§ **Task brief**
State how many lines in the entries below contain "agent". Write nothing but the number.

▶

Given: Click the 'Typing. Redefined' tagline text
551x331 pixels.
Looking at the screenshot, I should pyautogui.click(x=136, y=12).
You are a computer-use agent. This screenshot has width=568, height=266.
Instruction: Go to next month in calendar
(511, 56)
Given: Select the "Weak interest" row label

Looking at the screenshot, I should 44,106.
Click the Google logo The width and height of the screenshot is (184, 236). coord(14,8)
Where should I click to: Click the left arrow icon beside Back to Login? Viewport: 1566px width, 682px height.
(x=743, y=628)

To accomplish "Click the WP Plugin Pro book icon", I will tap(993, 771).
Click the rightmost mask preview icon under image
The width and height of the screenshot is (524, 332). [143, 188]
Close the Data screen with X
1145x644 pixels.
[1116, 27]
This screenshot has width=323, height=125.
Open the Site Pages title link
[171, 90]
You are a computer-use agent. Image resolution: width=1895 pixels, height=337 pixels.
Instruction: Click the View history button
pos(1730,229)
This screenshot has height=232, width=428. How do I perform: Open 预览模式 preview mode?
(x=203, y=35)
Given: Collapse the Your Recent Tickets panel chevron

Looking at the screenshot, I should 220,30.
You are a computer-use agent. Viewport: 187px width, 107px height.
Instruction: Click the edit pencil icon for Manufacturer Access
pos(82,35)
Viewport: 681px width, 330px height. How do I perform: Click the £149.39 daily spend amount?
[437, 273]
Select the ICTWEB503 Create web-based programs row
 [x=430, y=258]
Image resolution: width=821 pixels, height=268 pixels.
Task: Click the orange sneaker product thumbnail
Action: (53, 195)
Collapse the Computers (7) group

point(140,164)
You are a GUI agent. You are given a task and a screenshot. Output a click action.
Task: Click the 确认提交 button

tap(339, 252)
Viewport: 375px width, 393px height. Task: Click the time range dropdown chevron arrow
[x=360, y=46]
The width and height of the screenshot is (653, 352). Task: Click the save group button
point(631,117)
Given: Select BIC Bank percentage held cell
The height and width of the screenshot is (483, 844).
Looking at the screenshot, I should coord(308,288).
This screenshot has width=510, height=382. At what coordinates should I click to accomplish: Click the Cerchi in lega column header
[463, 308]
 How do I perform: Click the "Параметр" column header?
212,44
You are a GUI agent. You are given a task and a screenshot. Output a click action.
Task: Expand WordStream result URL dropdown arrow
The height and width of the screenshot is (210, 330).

◀

§ **Reply to the task**
5